- 1◆om8Dzcazc.25/09/08(月) 02:22:48
- 2◆om8Dzcazc.25/09/08(月) 02:23:51
トレーナーと担当ウマ娘といえどもいつも一緒に入れる訳ではない。それがチームを導く者と学園生徒会長では尚更難しい。
だからだろうか、いつの間にか満月の日には二人だけの秘密の集会を開いている。
話す内容は薄物細故、日常的な事。
テイオーが熱く語ってくれたファストフード店のハンバーガーを食べに行こう、とか。
今年も厳しすぎる残暑になりそうだな、など。
そんな日常を話す。二人の間に過ぎた時間を埋めるように、語り合う。
だが、楽しい時間というモノはあっという間に過ぎていく。
いつの間にか昇りきった月を眼に収める時も、もう何度目だろうか。
「ルドルフ。眠いの?」
「…いいや。
けれどこれくらい。少しばっかりは甘えてもいいだろう?」
そういって彼の肩に頭にぽすん、とのしかける。繋いでいた彼の手が少し固くなるのを感じる。。
あぁ、暖かい。今日までの疲れがウソのように飛んでいく。 - 3◆om8Dzcazc.25/09/08(月) 02:24:52
「ルドルフ。そろそろ時間だ、帰ろう」
「おや、もうそんな時間か。仕方がない」
しばらくの蜜時の後、帰路につく。
握った手はそのままでゆっくりと、この時間を惜しむように。
とはいえまた明日からやってくる多忙の日々に向けての元気はもらった。
空の月に目をやる。此処一番と言わんばかりに眩しいほどに輝いていて。
だから私はいつもこの日に言うのだ。彼の目を奪う月よりも私の事を見て欲しいから。
「しかしトレーナー君。今日は月が綺麗だね」
とある作家が残した逸話。この話の真偽はさておき、正真正銘私が彼を想う気持ちに嘘はない。
「…まだ、ルナの気持ちに応える訳にはいかないな」
これもいつも通り。

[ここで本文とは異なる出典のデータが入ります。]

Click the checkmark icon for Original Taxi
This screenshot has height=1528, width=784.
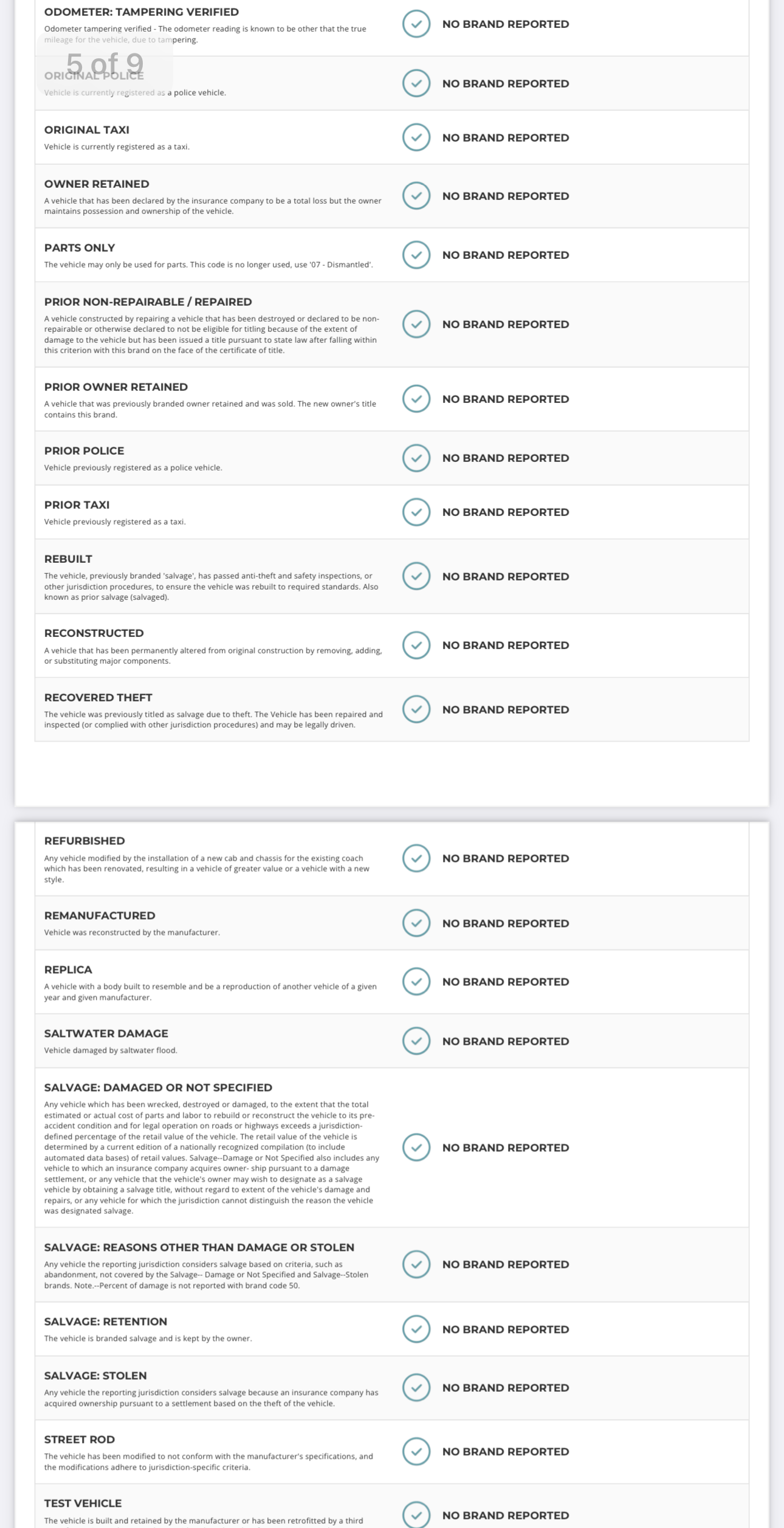[416, 137]
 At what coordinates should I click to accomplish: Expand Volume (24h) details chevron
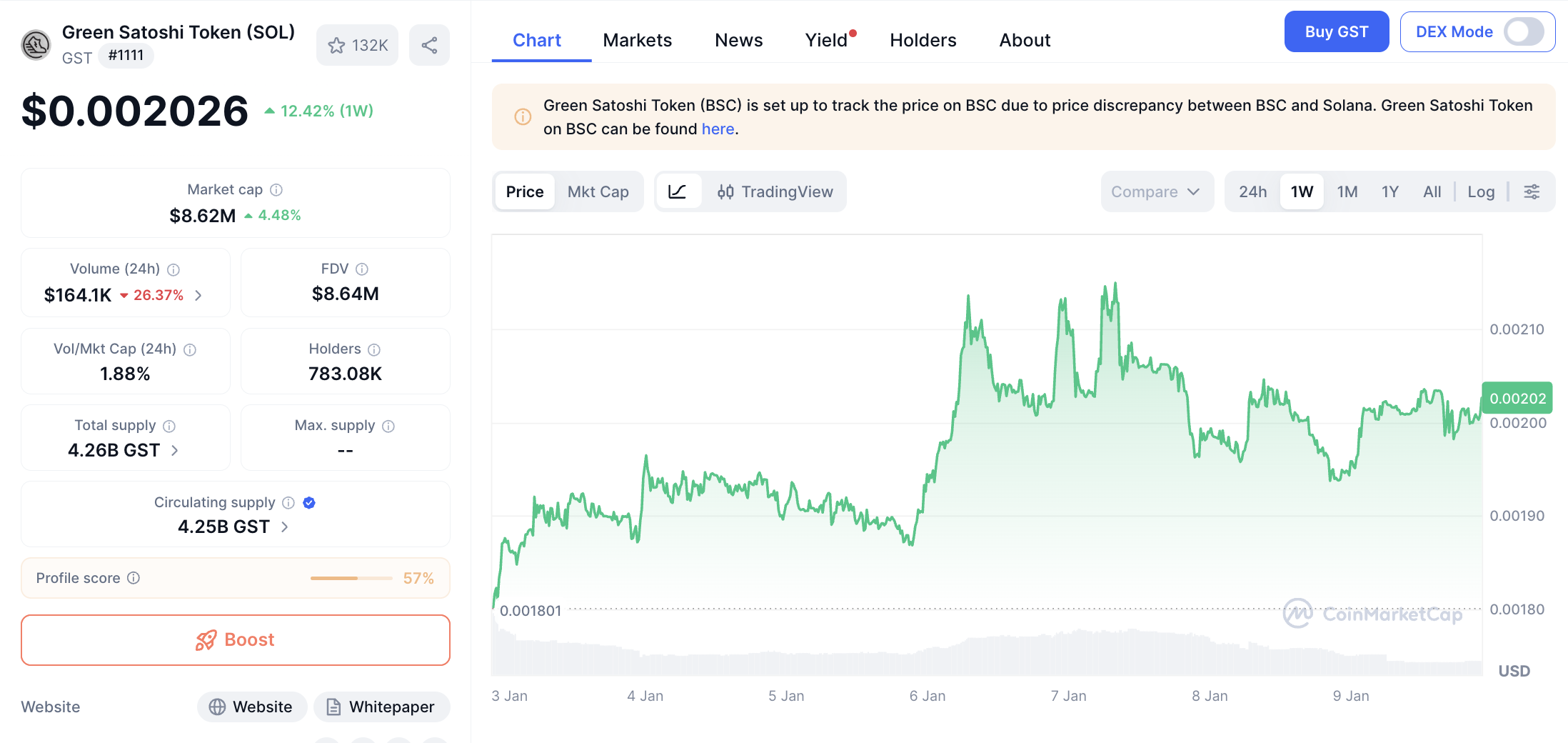point(198,295)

もっとも、『まだ』と言っている時点で応えているようなものだが。
二人見合って笑いながら、繋いだ手は離さないように帰ろう。
この楽しみはまた、次の満月の日に。 - 4◆om8Dzcazc.25/09/08(月) 02:25:52
- 5二次元好きの匿名さん25/09/08(月) 03:17:13
中々に風流な決め事ですね
雨に降られても「雨月」を楽しんでいそうな二人……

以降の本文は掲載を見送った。